Please report, copied in full, every line of the listing that contains the word "mark". Case counts.

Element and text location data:

○ ○ ○ ○

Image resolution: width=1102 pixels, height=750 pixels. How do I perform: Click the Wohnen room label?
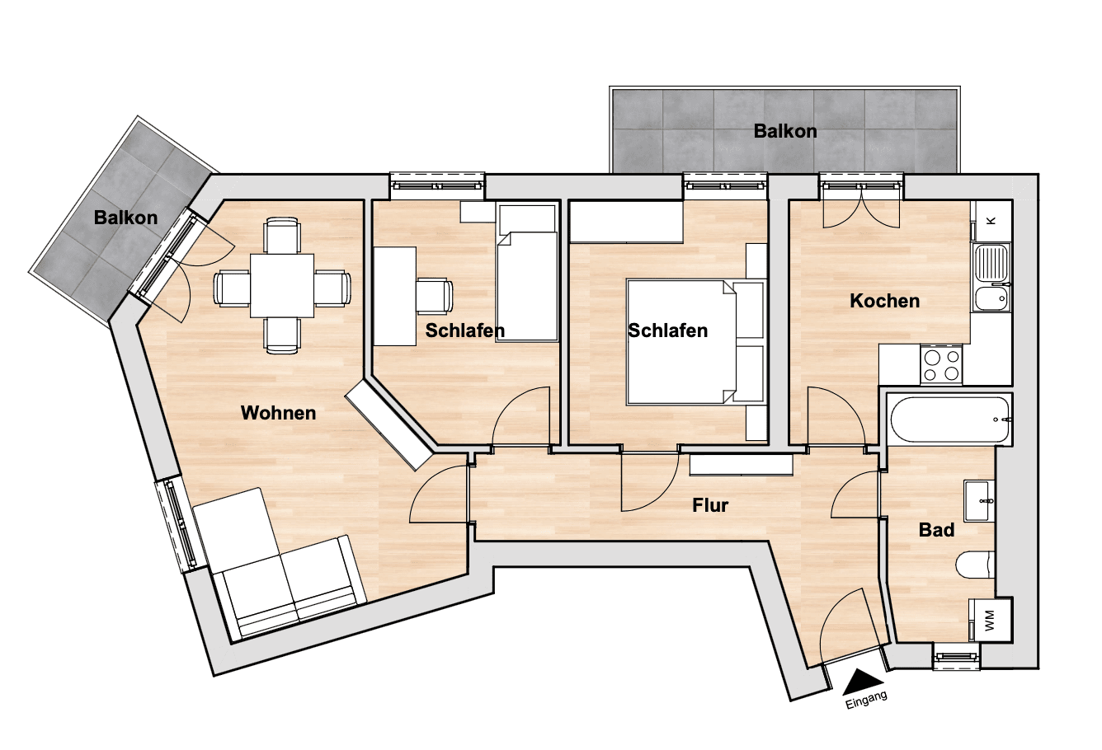[278, 413]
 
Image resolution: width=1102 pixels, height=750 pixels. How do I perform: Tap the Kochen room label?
[884, 301]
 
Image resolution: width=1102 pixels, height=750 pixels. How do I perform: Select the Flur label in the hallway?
[710, 505]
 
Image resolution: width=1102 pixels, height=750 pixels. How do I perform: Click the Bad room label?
[936, 530]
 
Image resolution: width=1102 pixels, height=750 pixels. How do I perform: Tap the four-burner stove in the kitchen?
[941, 364]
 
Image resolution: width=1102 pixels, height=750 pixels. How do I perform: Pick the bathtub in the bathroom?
[949, 420]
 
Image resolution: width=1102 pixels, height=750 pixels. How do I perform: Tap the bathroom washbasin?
[980, 500]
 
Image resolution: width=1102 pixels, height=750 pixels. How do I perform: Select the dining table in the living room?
[281, 285]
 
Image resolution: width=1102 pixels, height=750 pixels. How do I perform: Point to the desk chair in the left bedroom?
[435, 296]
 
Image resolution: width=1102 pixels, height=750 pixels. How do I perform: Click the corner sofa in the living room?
[276, 569]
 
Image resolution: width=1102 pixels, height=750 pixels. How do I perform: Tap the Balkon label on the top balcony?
[784, 131]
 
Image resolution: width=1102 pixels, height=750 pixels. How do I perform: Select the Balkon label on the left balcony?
[125, 218]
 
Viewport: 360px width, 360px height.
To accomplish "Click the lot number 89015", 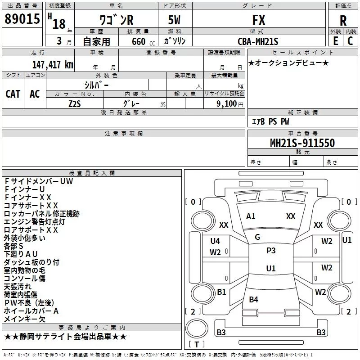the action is [22, 18].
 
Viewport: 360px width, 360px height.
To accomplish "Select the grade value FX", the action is [259, 20].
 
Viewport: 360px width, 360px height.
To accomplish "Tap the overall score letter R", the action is [343, 21].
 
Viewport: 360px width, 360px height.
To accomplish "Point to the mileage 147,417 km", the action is [53, 64].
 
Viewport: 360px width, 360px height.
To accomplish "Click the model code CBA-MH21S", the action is [258, 41].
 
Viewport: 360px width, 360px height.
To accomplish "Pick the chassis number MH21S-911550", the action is [302, 143].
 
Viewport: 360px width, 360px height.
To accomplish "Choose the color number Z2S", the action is [75, 104].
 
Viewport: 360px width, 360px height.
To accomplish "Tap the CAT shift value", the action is [13, 94].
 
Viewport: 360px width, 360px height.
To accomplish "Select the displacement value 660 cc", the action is [143, 41].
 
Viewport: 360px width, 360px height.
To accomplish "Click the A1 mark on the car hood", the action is [251, 216].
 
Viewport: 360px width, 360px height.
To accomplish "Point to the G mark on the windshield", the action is [257, 237].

○ ○ ○ ○

SOLUTION TO THIS EXERCISE:
To accomplish "Click the A1 mark on the car hood", the action is [251, 216].
To accomplish "Point to the G mark on the windshield", the action is [257, 237].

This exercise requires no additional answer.